Suzuka - Fernando Alonso não acreditou quando viu a fumaça no carro à sua frente. ''No princípio, achei que fosse um Spyker. Vi uma mancha laranja, vermelha, e não imaginei que fosse uma Ferrari. Só me preocupei em evitar o óleo na pista, me concentrei no asfalto. Não me dei conta que era o Michael até o momento em que o passei.''
Pois era Michael. O Schumacher. O heptacampeão mundial. O vencedor de cinco das sete etapas anteriores. O mito vivo do esporte. Era ele. Era ele que parava a 16 voltas do fim do GP do Japão, vendo escapar a vitória, mas, principalmente, sentindo o octocampeonato se desintegrar.
A causa do problema, uma rara quebra de motor, algo que em sua carreira de 247 GPs só havia acontecido cinco vezes. A última, havia seis temporadas.
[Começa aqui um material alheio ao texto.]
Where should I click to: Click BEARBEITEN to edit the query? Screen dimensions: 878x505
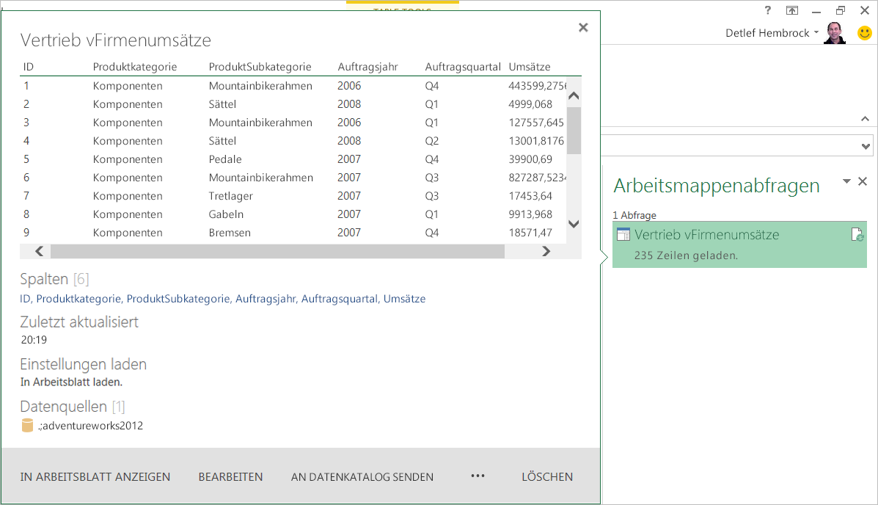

Em cinco segundos, entre o primeiro sinal de fumaça e a ultrapassagem, o 57º campeonato da F-1 e seus principais personagens se transformaram. De vice-líder do Mundial, de piloto que chegou a Suzuka descontrolado pela possibilidade de perder o título por antecipação, Alonso tornou-se novamente o dono da situação.
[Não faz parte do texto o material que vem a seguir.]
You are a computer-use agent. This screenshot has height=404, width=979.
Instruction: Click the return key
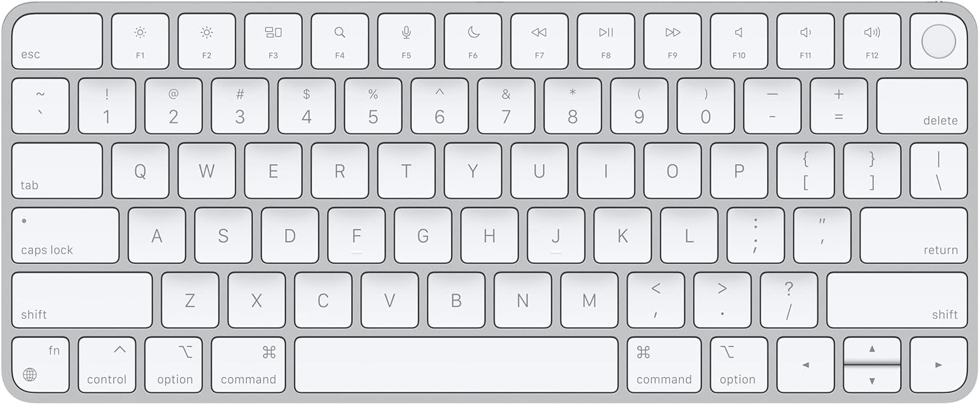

Venceu a penúltima etapa da temporada, na madrugada de ontem, e, com o abandono de Schumacher, abriu dez pontos de vantagem: 126 a 116. Se for oitavo colocado no GP Brasil, no dia 22, conquistará o título independentemente do resultado do alemão. Em suma, está a um ponto do bicampeonato.
De líder na tabela, de protagonista da reação mais sensacional dos últimos anos, de piloto confiante e tranquilo às portas de mais uma conquista épica, Schumacher tornou-se um homem entre a desolação e o conformismo, um apagado espectro do sujeito que, uma semana antes, classificara a vitória na China de miraculosa.
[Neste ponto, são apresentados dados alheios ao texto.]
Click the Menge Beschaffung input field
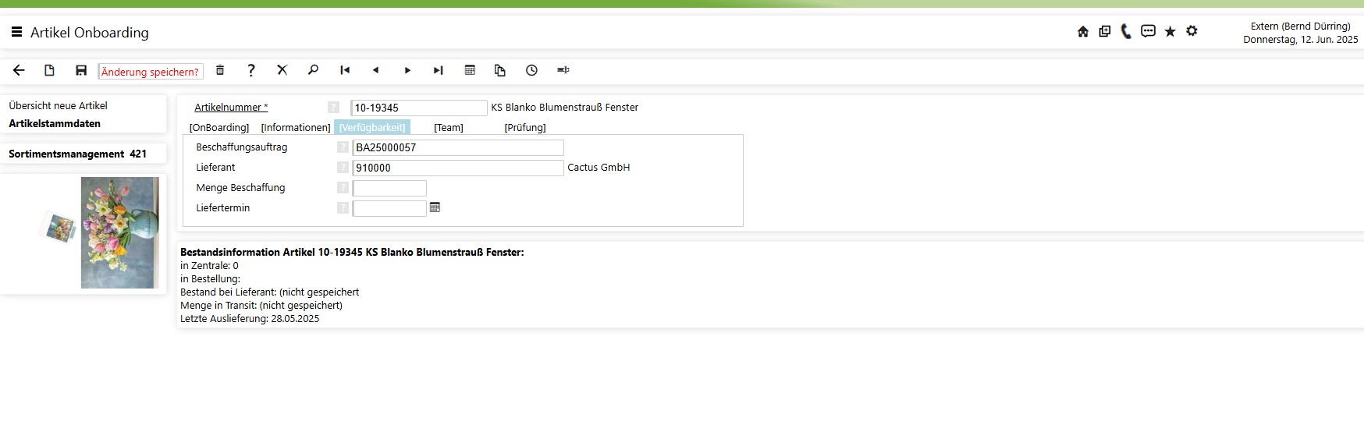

Porque sabe que milagres não são frequentes. Ele demorou sete corridas para descontar 25 pontos de Alonso. Agora, precisa descontar dez em uma. Sua derrota e a maneira como tudo aconteceu carregam ainda uma ironia matemática.
Em Suzuka, a chance de o alemão conquistar o campeonato por antecipação era de 1,4%. Apenas um cenário entre os 73 possíveis lhe daria o título ontem. No Brasil, a chance de o alemão virar novamente a disputa é de 1,4%. Apenas um cenário entre os 73 possíveis evita o título do espanhol. O que era a possibilidade de um luxo tornou-se um fio de esperança.
Esperança que transbordava do empolgado Alonso do alto de seus 98,6% de chances de sair de Interlagos campeão. E que encerrou assim sua descrição do momento-chave do ano: ''Fechei os punhos e disse à equipe: ''Vamos para a vitória'.''
Toalha no chão - ''O Mundial de Pilotos acabou. Mas não estou decepcionado, a vida e as corridas são assim.'' Michael Schumacher foi direto e não demorou para anunciar a toalha no chão. Fernando Alonso mal havia deixado o pódio quando o alemão, falando em italiano, expressou a situação com contornos reais. Estava calmo, sereno, mas com uma feição que contrariava frontalmente a tal história do ''não estou decepcionado''.
É claro que estava desiludido. Estava na cara. E não lhe faltavam motivos. A iminente perda do octocampeonato e a maneira como aconteceu foram dramáticas, quase cruéis. Em mais de 15 temporadas de carreira, foi apenas a sexta prova que Schumacher deixou vítima de estouro do propulsor. Não bastasse, o problema de ontem enterrou um dos maiores trunfos de sua reação na segunda metade do campeonato: a confiabilidade da Ferrari.
Se o alemão evitou usar as noções de tristeza ou de choque, seu entourage foi menos diligente. ''Um sentimento de enorme decepção'', resumiu Jean Todt, o diretor geral da Ferrari.